Culture

Russia Sends Another Rocket to the Spacecraft Cemetery

Yes, it's a real thing. Yes, it's kind of weird. No, it's not crazy.

by Neel V. Patel
NASA/ESA/Bill Moede and Jesse Carpenter

The Earth isn’t just a resting place for life. It’s also a final destination for many objects from space — including objects we humans have already launched up there. So, in order to make sure we don’t turn space into a game of zero-gravity Frogger, we’ve designated a section of the Pacific Ocean for the sole purpose of acting as a dumping ground for defunct satellites and spacecraft. It’s called the Spacecraft Cemetery.

On March 29, Russia’s Progress M-29M cargo spacecraft will uncork from the International Space Station and fly around by itself for a week as a scientific laboratory until sometime between April 3 and April 7. At that point, the craft will be de-orbited and crashed into a stretch of ocean 2,400 miles southeast of Wellington, New Zealand. The water it breaks on the surface will be unremarkable, but the rocket will sink to a part of the seafloor known as the Spacecraft Cemetery.

During its weeklong flight around the planet, Progress will be involved with the Izgib experiment, according to the Russian news agency TASS. Izgib is an effort to study gravitational environments in orbit by measuring micro-accelerations using sensitive accelerometers and gyroscopes aboard Progress.

The location of the Spacecraft Cemetary

NASA

Sure, that’s pretty neat. But back to the Spaceship Graveyard.

The watery cemetery has been used by Russia to sink its inoperable spacecraft for many years now. The region, formally known by the world’s space agencies as the South Pacific Ocean Uninhabited Area, is one of the most remote regions of the ocean. There are no islands and almost no ships that travel through, and the nearest land mass is thousands of miles away.

The most famous inhabitant is the 143-ton space station Mir, which zipped around Earth from 1986 to 2001. But the Cemetery is also home to over 145 Russian Progress resupply ships, four Japanese HTV cargo craft, five ESA Automated Transfer Vehicles, and six other Russian Salyut space stations.

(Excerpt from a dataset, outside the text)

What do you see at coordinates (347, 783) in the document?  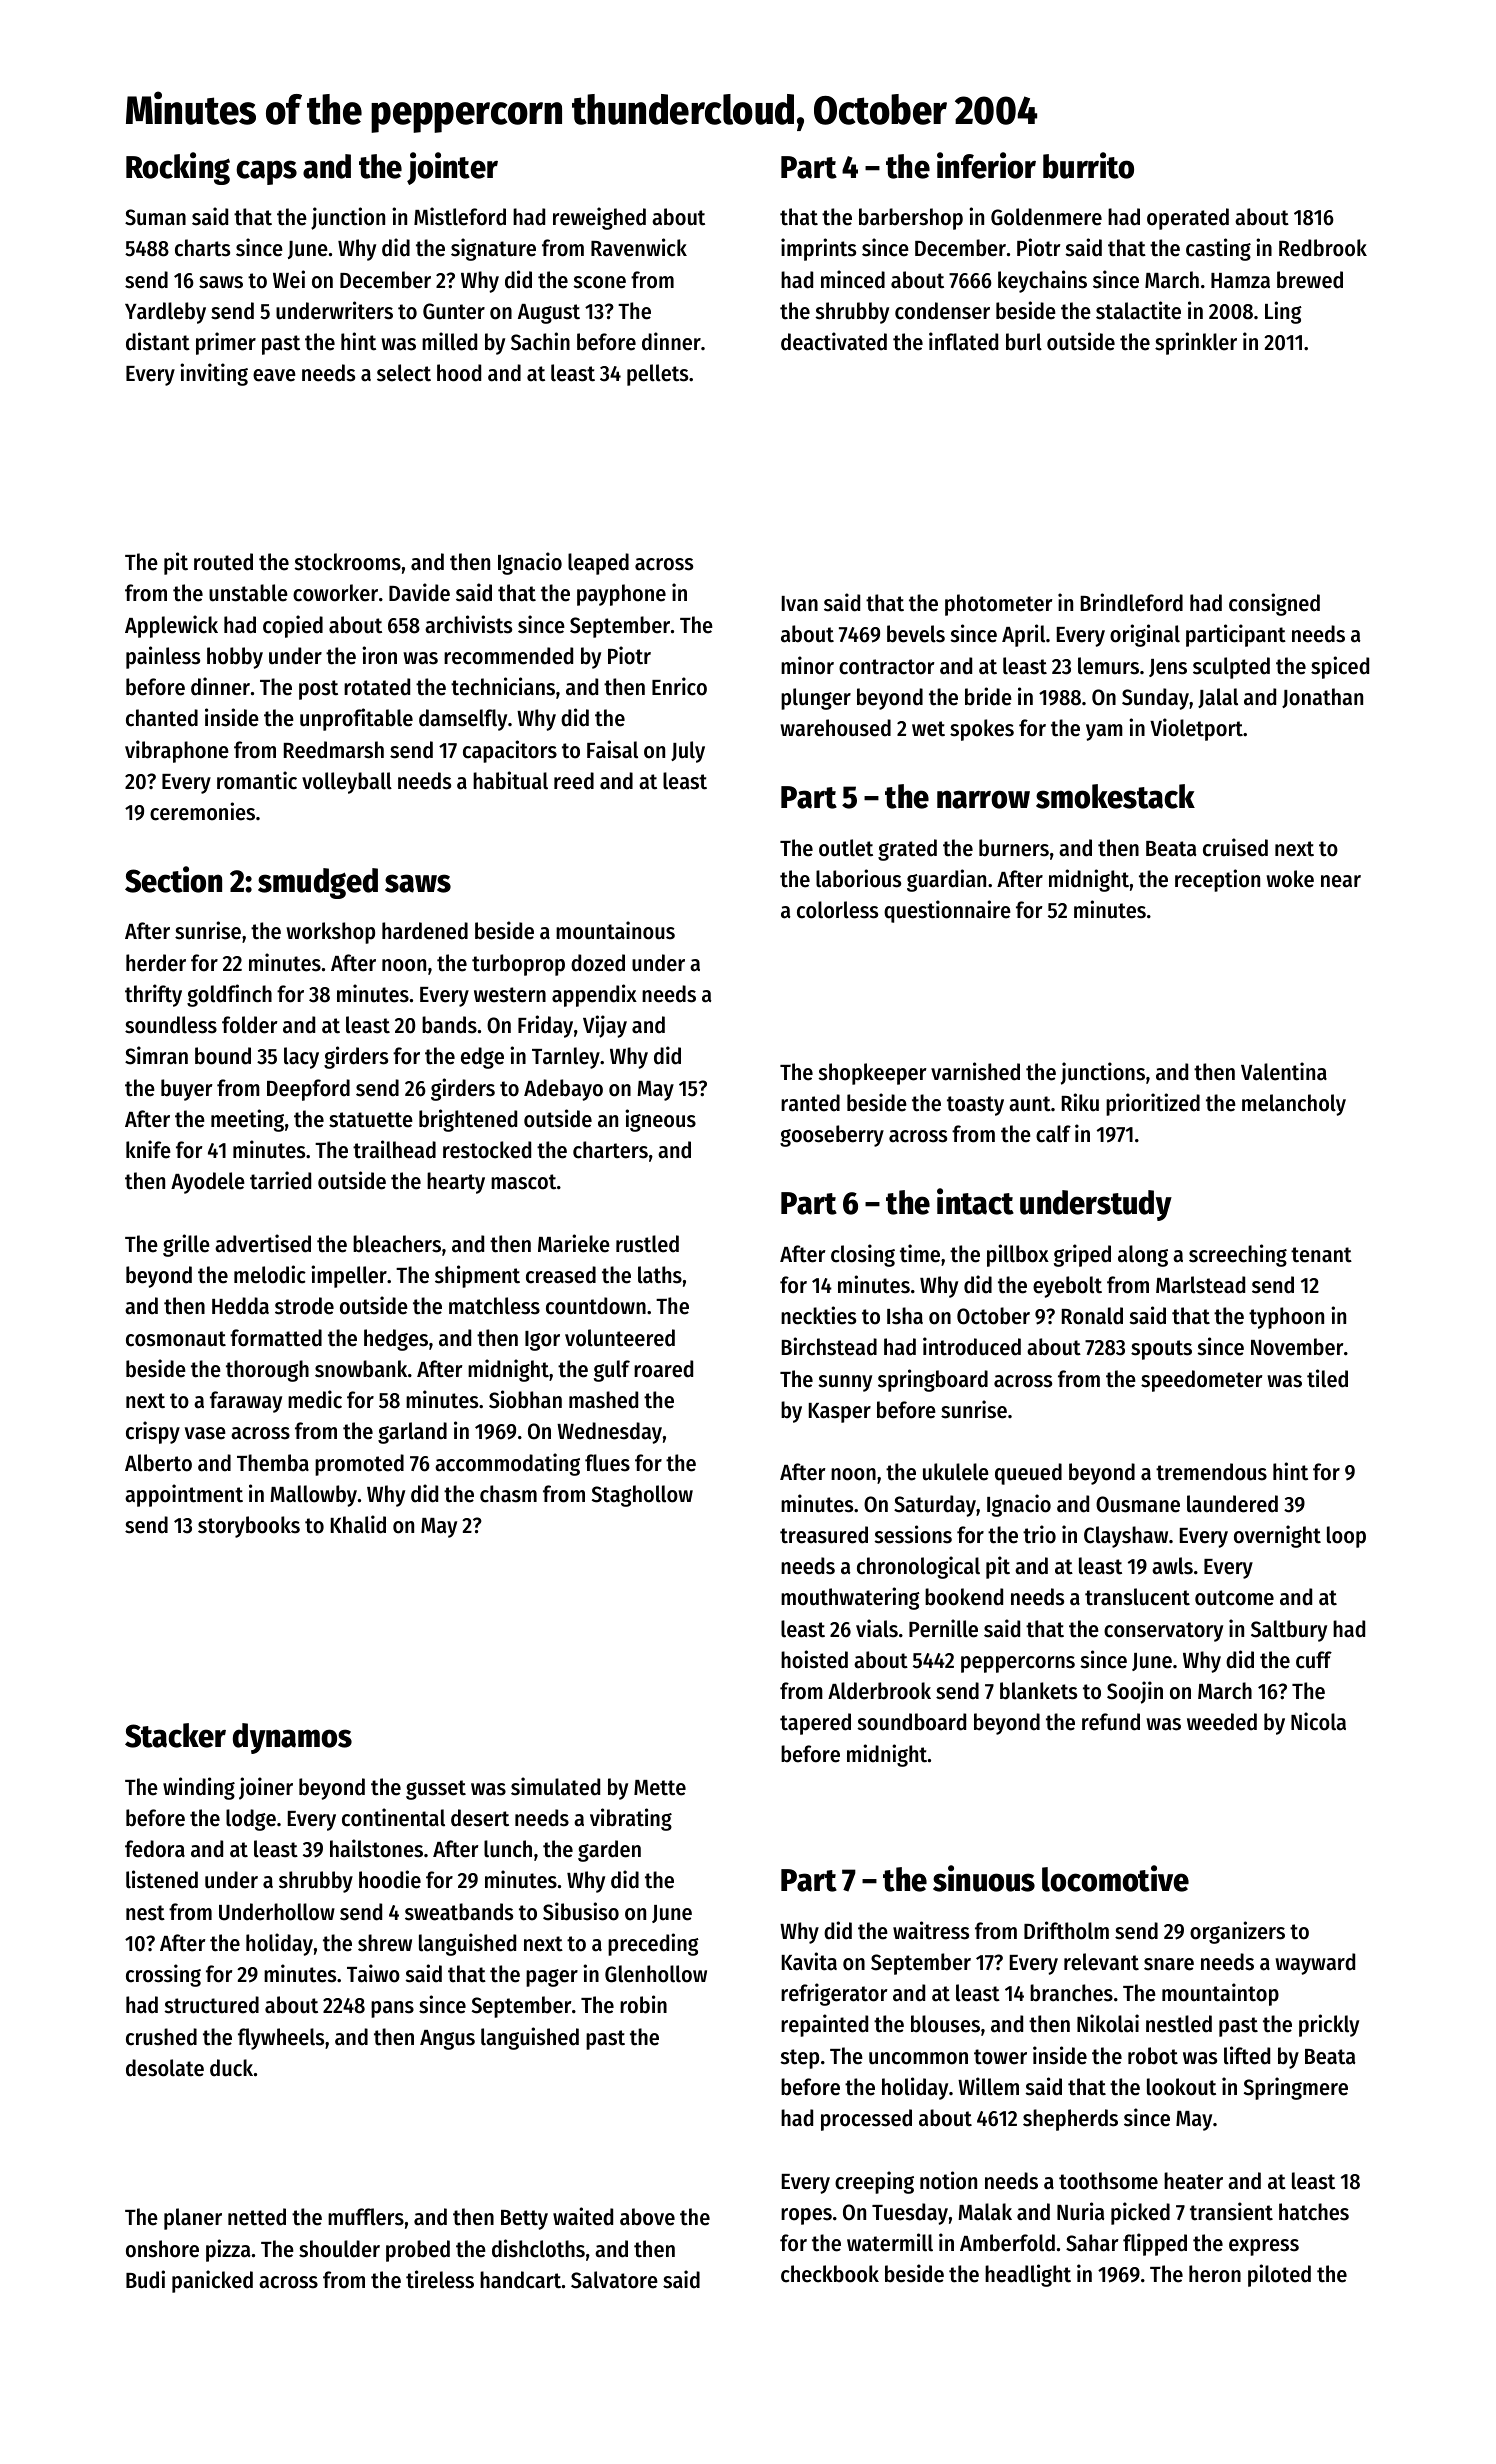 I see `volleyball` at bounding box center [347, 783].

If James Cameron went out there with a sub and a camera crew, he wouldn’t get a Titanic-style tracking shot. None of the ships that have plunged the depths of the Cemetery have remained in one piece. Naturally, as they de-orbit and enter the Earth’s atmosphere, they break up into much smaller fragments. For instance, only about 20 to 25 tons of Mir actually touched the ocean and they did so in six different pieces. So don’t expect the new Progress ship to take a controlled dive into the Pacific during its reentry.

Earthlings also keep what’s called a “graveyard orbit” (also known as a junk orbit) in which spacecraft are moved at the end of their operational life to make sure they don’t collide with spacecraft we currently need. Graveyard orbits are losing popularity because a lot of orbital debris experts argue that they simply exacerbate the ever-increasing problem of space junk and do nothing to help remediation efforts.

Still, keeping a spaceship graveyard on the surface of this planet hardly seems like a sustainable solution, either. In any case, however, if you happen to have a good view of the sky above the south Pacific, you might see something neat falling into the water next month.